Carlton have had two incarnations of their own “mosquito fleet”. There was the fleet-of-foot, small forwards-midfielders of the late 1970s and early 1980s, which helped raise three premiership flags within four years, while 30 years later a new group under Brett Ratten emerged.
And now the Blues are building their third team within a team, a must-have in the modern footy world where pressure inside attacking 50 is paramount.
Coach Michael Voss referenced the mosquito fleet when announcing young forward Jesse Motlop, the son of former North Melbourne and Port Adelaide star Daniel, will debut against Greater Western Sydney in Leon Cameron’s farewell match on Sunday.
Carlton’s Matthew Owies celebrates a goal with teammates including Jack Martin and Zac Fisher.Credit:Getty Images
Motlop, who has given himself the nickname “Deadly”, will add to a group of pressure and goal-kicking small forwards, including Corey Durdin, Matthew Owies, Zac Fisher and even midfielder Jack Carroll, that must find a way to prosper without injured Coleman medallist Harry McKay, who, if not marking, brings the ball to ground.
Patrick Cripps (right) is in top form and the Blues are better placed than they have ever been in his time at the club.Credit:AFL Photos
Voss wants his small forwards to go about their business as usual, and that’s a good thing. The Blues rank third for tackles inside 50 this season (11.5 per game). Owies (17) leads the way not only at Princes Park but across the league, ahead of Kysaiah Pickett (16), Stephen Coniglio (15), and Sam Switkowski (15), heading into round nine. Durdin (10) has also brought the heat.
Jack Martin, the silky goal-scoring leader of the fleet, is missing, but George Hewett (two goals), Adam Cerra (two), and Sam Walsh (one) are frontline midfielders who can score when given the chance.

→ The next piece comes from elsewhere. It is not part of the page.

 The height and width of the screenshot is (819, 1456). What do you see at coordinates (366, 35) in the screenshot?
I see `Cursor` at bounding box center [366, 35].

McKay’s absence means there will be greater focus on fellow tall Charlie Curnow, enjoying a team-high 25 goals and sitting fourth across the league for total scoreboard impact, and the under-rated Jack Silvagni, who has been named at centre half-forward in a side enjoying a top-four berth at this point of the season for the first time since 1996.
Skipper Patrick Cripps, arguably the competition’s most in-form player, has gone forward more and lifted his goal-kicking output this season (13 goals, the equal most for any season in his career), but the Blues hope their small forwards will still prosper despite McKay’s absence.

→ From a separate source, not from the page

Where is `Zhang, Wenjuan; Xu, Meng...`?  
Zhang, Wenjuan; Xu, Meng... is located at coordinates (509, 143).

“You have got to be careful. You can’t just rebrand yourself in seven days. We feel like we have a style that will stand up with some further constraints thrown at us,” Voss said.

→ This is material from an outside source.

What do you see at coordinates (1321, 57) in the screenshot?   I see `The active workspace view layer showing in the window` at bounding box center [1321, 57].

“That’s certainly one of those constraints. There is not as much tall timber up front but, when we do get the ball on the deck, we can bring the pressure. Hopefully, we can bring that on the weekend.”
The absence of Martin will hurt, but Cerra said “the next-man mentality” will ensure the Blues remain potent.
Blues supporters know the current small forwards do not yet match up to the likes of the hard-running (and hard-partying) Wayne Johnston, David Glascott, Alex Marcou, Jimmy Buckley, Rod Ashman, Wayne Harmes and Ken Sheldon circa 1979-82, nor the likes of Eddie Betts, Chris Yarran and Jeff Garlett circa 2010.
Regardless, Voss wants his small forwards to maintain the belief they have had through the season, whether that be in their tackling rate, overall pressure, or ability to hit the scoreboard when the opportunities arise.
“We certainly have a group out there that we feel can play the way we want to play,” Voss said. “[The] guys we bring in are in really good form. We go up there confident in what we want to do, especially with the results we have had over the last couple of weeks.”